Thursday, November 09, 2006

Early years

My mother told me that I was jabbering away by the time I was eight months old - quite noisy, really. I remember that I used to be ignored for what I said because I used to say too much, and eventually I learned to speak to myself or suppose my listener was listening... in junior high I stopped saying everything out loud and instead starting writing everything I thought down. Recently I've discovered a few things I've written in the past and it surprises me... that I felt so vividly at the time. I guess I really cannot comprehend how feelingly I expressed myself until later on, when I look back from a different stage in life and relive the seconds. Rarely do I feel regret about what I had written - I may have seemed immature from a 'now' perspective, but it is a way to store memories - like a key that reopens sensations that would be difficult to relive otherwise. Sometimes I feel surprised that I could have thought those thoughts - and it seems that as I grow older, creativity comes less to me, because I'm weaning out fantastic thoughts that seem too absurd to be applied.
At four my mother was showing me picture books and before I started elementary school I could read the chinese alphabet. This skill became detrimental to my later learning, in fact, because I hadn't learnt patience with reviewing things, and since the teacher was teaching the chinese alphabet anew to the whole class, I took up the habit of zoning out. It has cost me many precious lessons that I did not know I hadn't learnt yet.
I distinctly remember owning robots that could turn into trucks or tanks or planes if you twisted them the right way. I remember losing them one by one because I would take them out to play and lose them... but I cannot remember how or where. It was excessively confusing to me that I had lost them and I had my first anxiety fit over losing something I owned. These fits have occured on and off since then because I am extremely careless. But I'm learning from this - that I should not care so much about the things I own. It becomes a time wasting burden to mourn objects lost. Perhaps that is partially why I am unwilling to love people intimately - love, whether willing or no, eventually becomes something that one owns, an anchor to earth and self. If a person were to part willingly, it would become a pain that in my state of maturity I am not able to cope with. I have many years yet, I guess, to learn mature relationships, both with objects of possession and objects of obsession.

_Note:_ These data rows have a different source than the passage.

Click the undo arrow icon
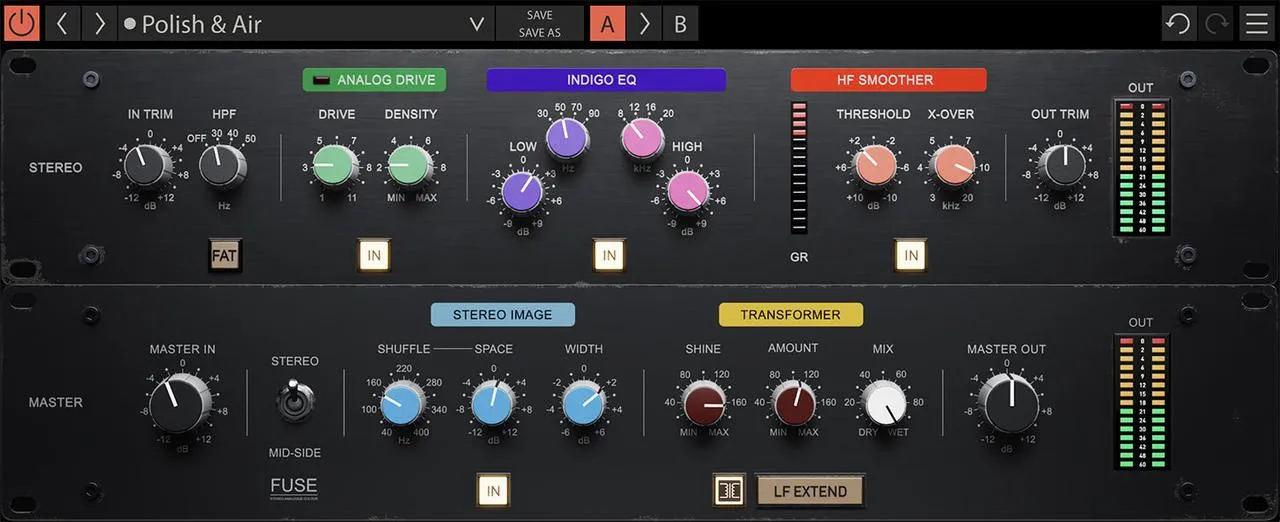Screen dimensions: 1280x522 (x=1179, y=23)
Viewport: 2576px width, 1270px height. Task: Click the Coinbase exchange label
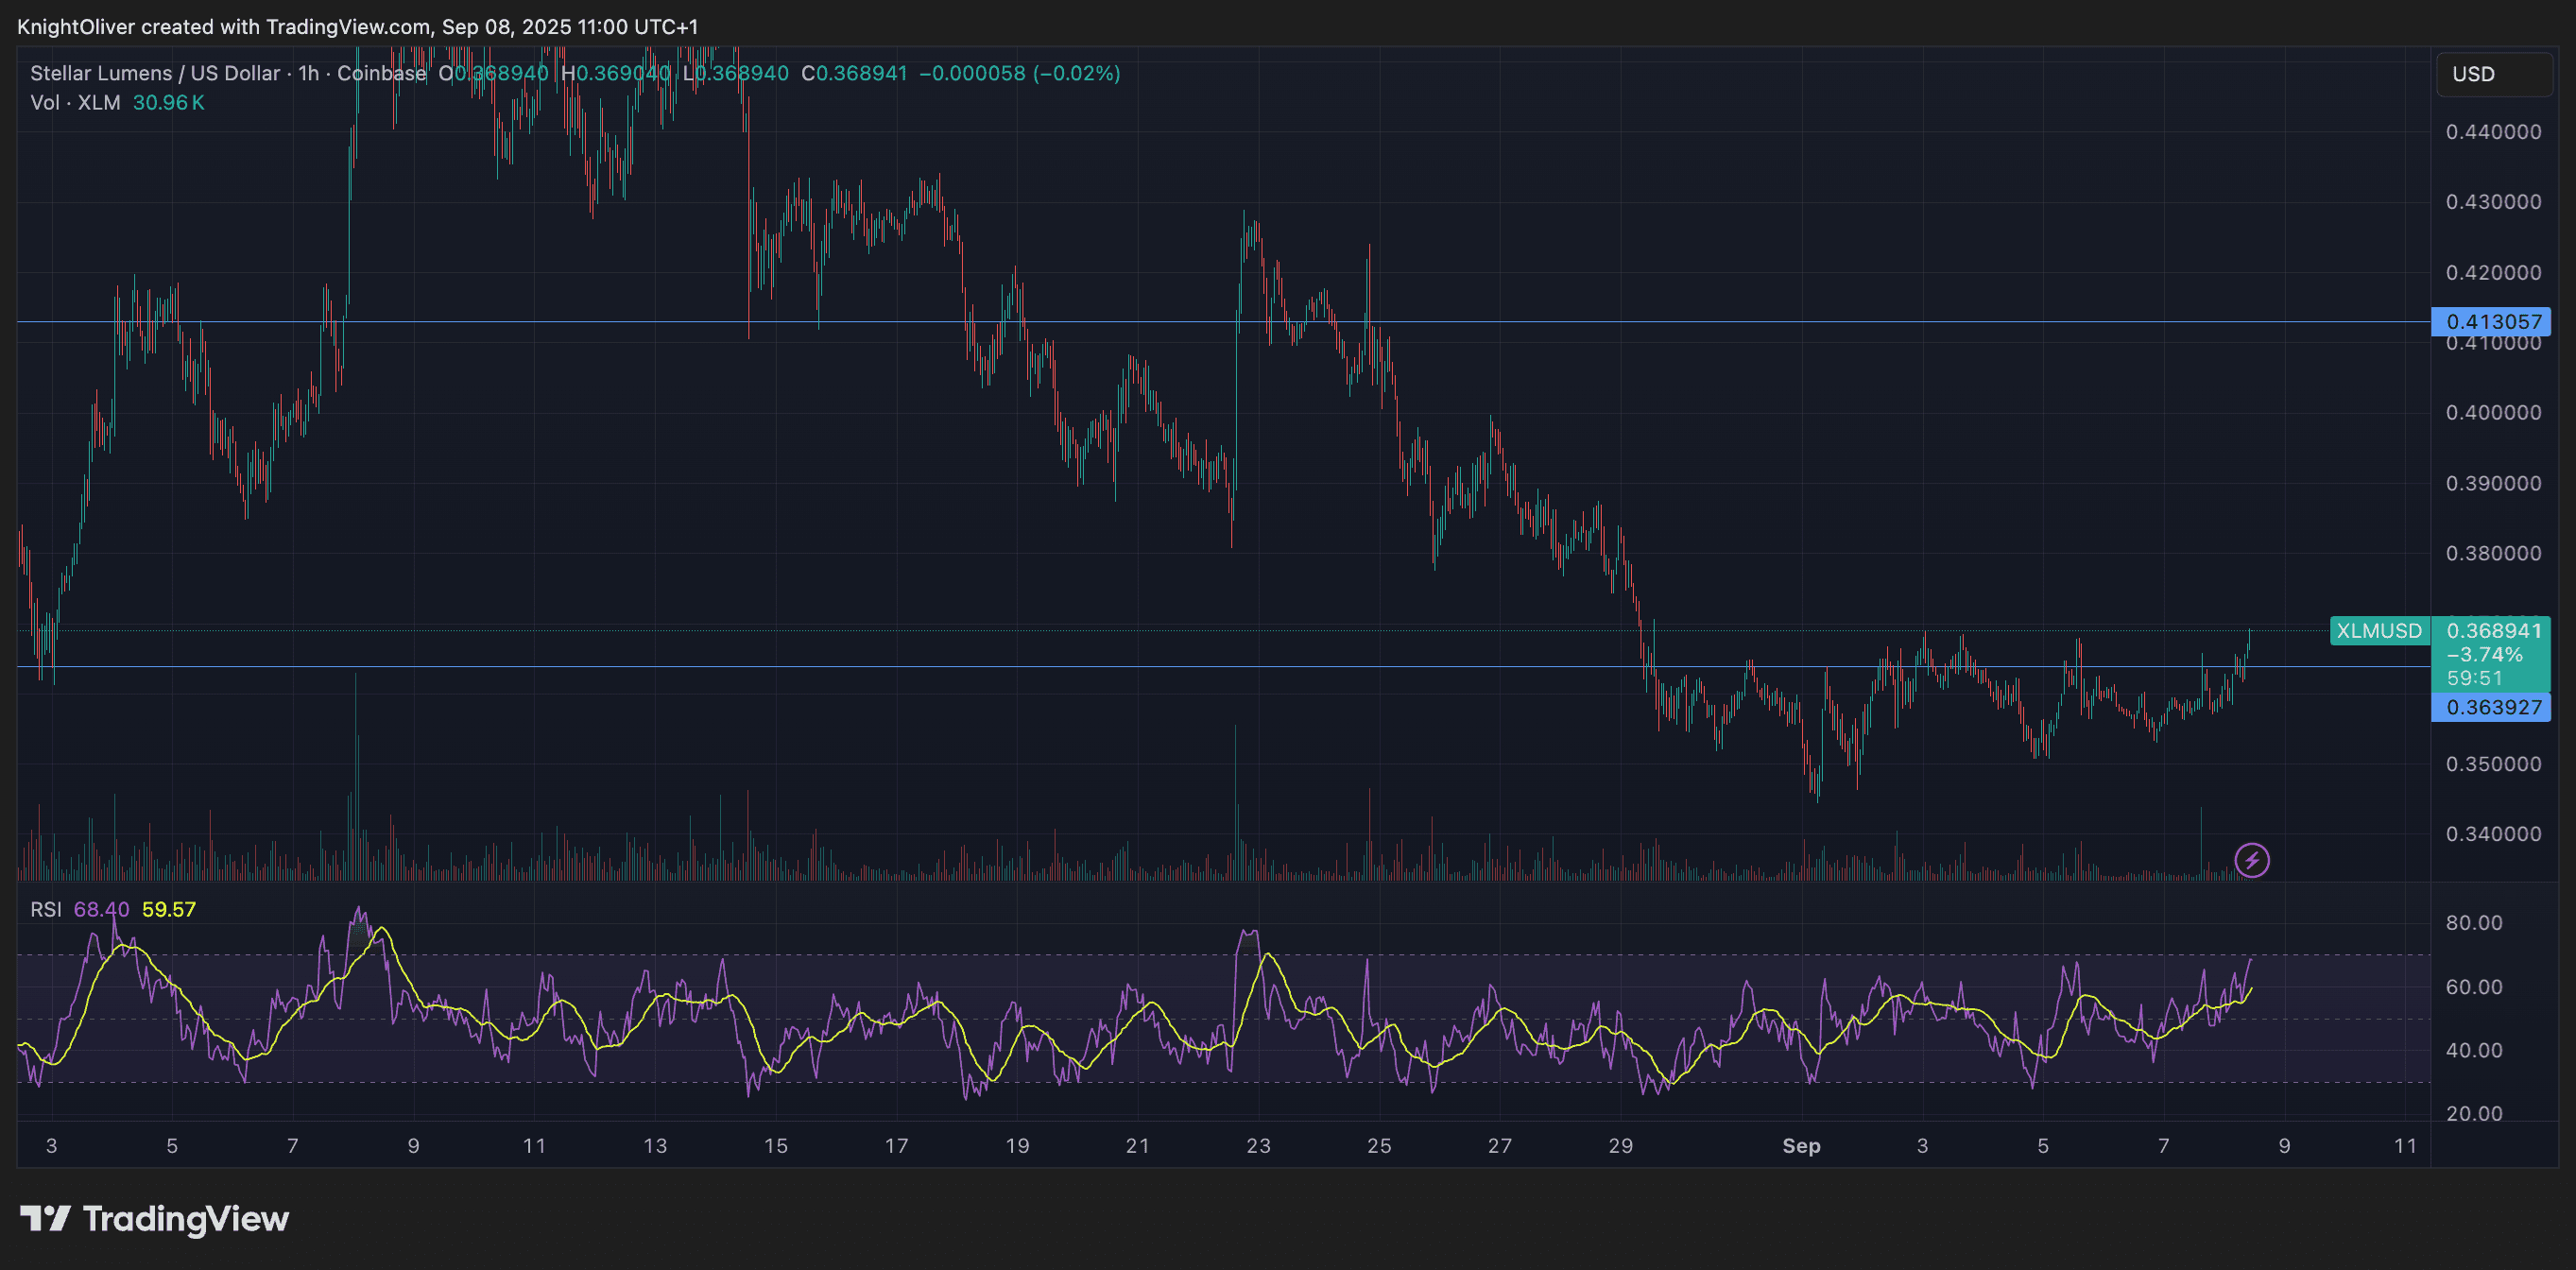coord(381,73)
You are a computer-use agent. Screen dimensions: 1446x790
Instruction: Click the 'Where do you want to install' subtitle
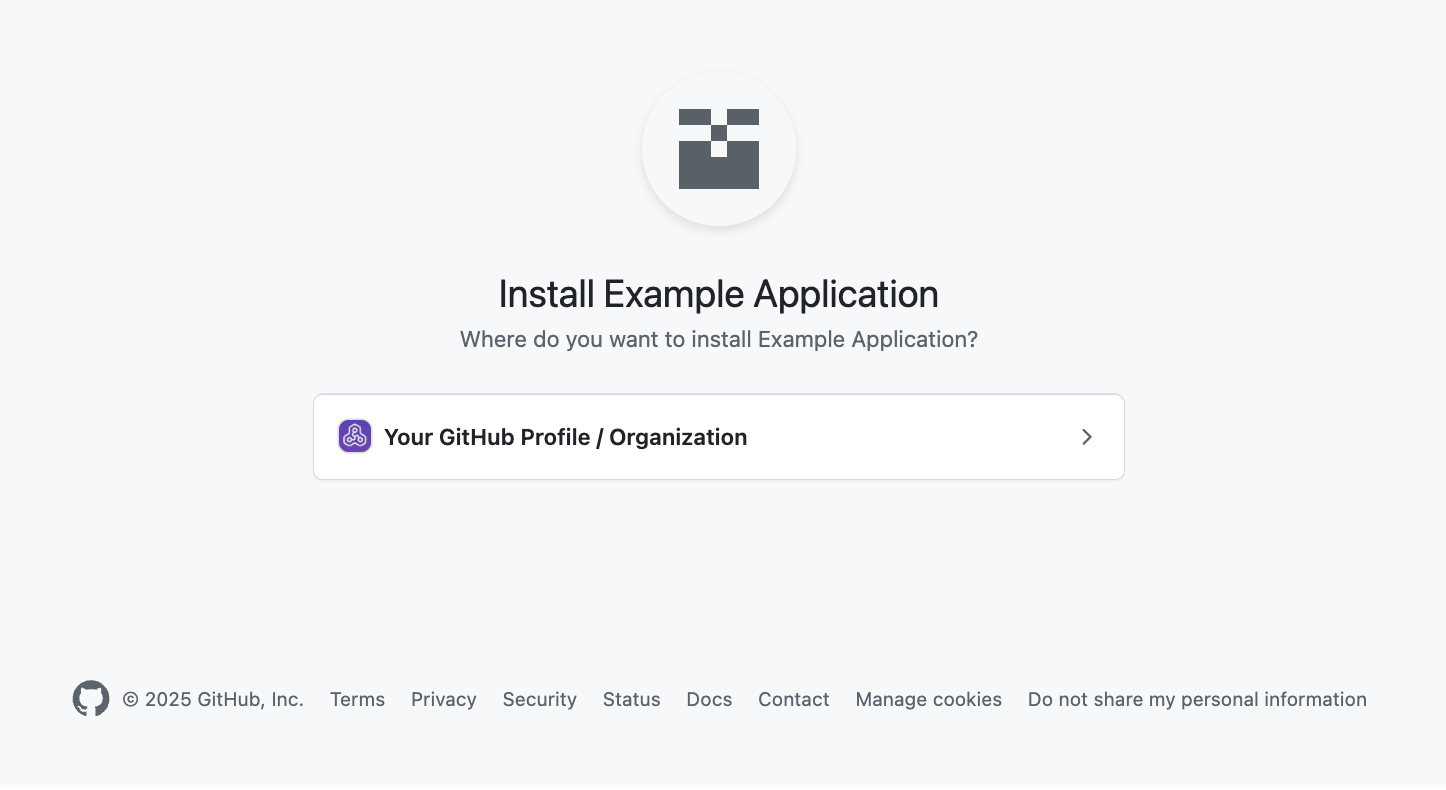[x=718, y=339]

My affair with dolls was tenacious at best. It seemed, though a girl could own many dolls, and I indeed had half a dozen, I could only love one at a time, and felt extremely discomfited if a grownup were to give me a new doll because I would have to keep it/love it and then I could not love my other dolls, though I reassured them I cared for them I knew it was no longer the same. I also tried to play with them as if they were real and treat them as real people since my own playmates were few and far between. Also because that was the way kids in story books and cartoons played with their dolls, right? It was a deeply unsatisfying relationship, especially since I started to imagine one of my dolls would suck my blood from my neck each night as I slept . Which must be due to accidentally viewing one of my parent's rented horror movies. Seeing movies like that is extremely harmful to a child.
At that time I started to notice the way I lulled myself to sleep - by letting my mind wander. For a while I combined wild meditation with before sleep mind wandering by pretending, for example, that the room was rocking like the hull of a ship, or that I had wandered out of my body and was soaring over the surrounding landscape. It felt so real - the soaring over edifaces, at peace with self.. and yet feeling so indescribably guilty over the freedom that I experienced in such excursions.